(EXTRACTED RECORDS begins)
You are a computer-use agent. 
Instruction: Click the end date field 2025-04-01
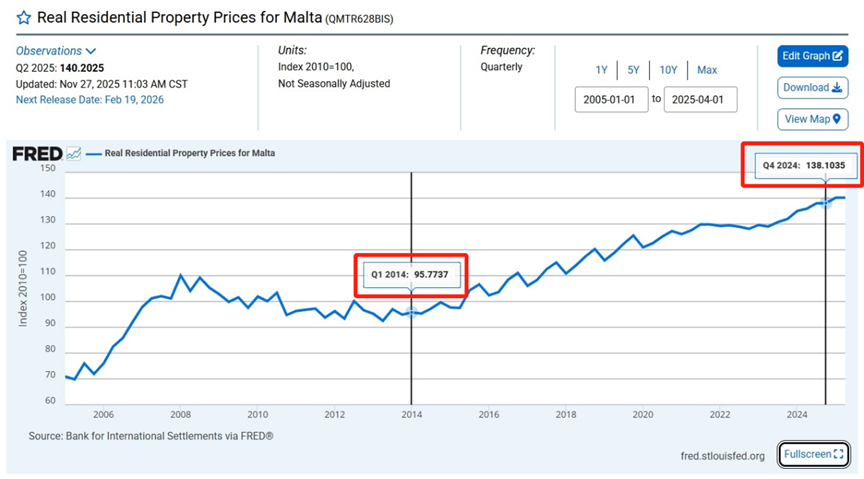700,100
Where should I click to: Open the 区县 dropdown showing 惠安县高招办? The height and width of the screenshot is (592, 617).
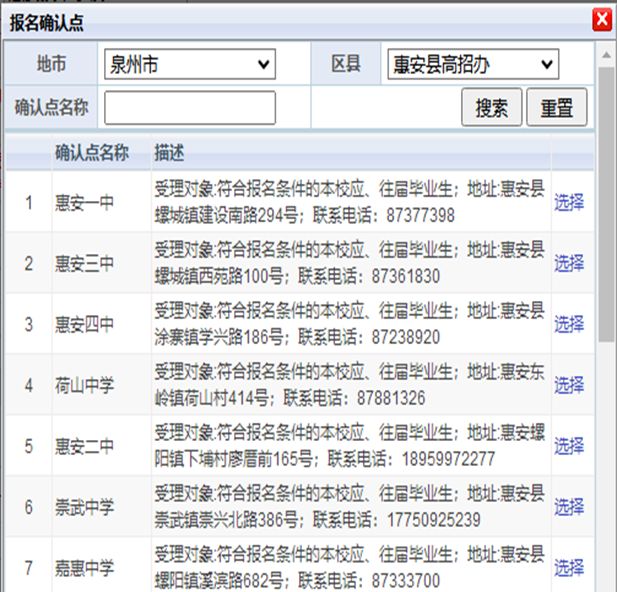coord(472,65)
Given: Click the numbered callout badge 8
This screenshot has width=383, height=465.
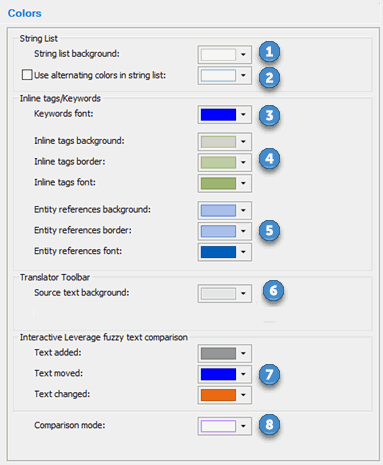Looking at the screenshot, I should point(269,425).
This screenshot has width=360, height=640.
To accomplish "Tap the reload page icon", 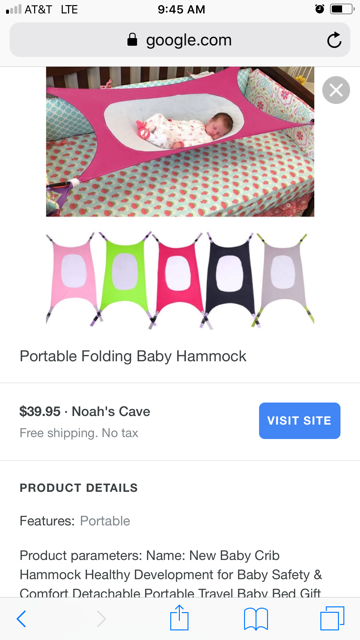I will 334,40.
(EXTRACTED RECORDS ends)
(EXTRACTED RECORDS begins)
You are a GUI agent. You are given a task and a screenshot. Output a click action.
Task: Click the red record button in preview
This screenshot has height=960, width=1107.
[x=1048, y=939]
(EXTRACTED RECORDS ends)
(EXTRACTED RECORDS begins)
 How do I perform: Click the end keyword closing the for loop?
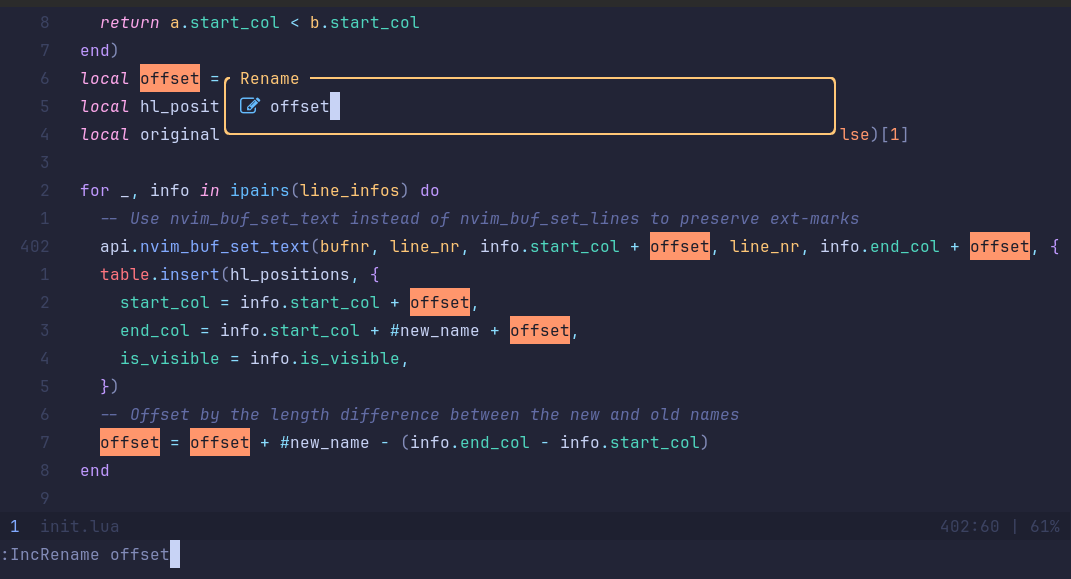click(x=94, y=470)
(EXTRACTED RECORDS ends)
# WORK INSTRUCTION:
From the data above, return exactly the lines from the one with "You are a computer-use agent." up to and including the one with "Given: Click the numbered callout badge 8". Pictures do not go in the copy.

# ANSWER AREA:
You are a computer-use agent. 
Instruction: Click the end date field 2025-04-01
700,100
Where should I click to: Open the 区县 dropdown showing 惠安县高招办? The height and width of the screenshot is (592, 617).
coord(472,65)
Given: Click the numbered callout badge 8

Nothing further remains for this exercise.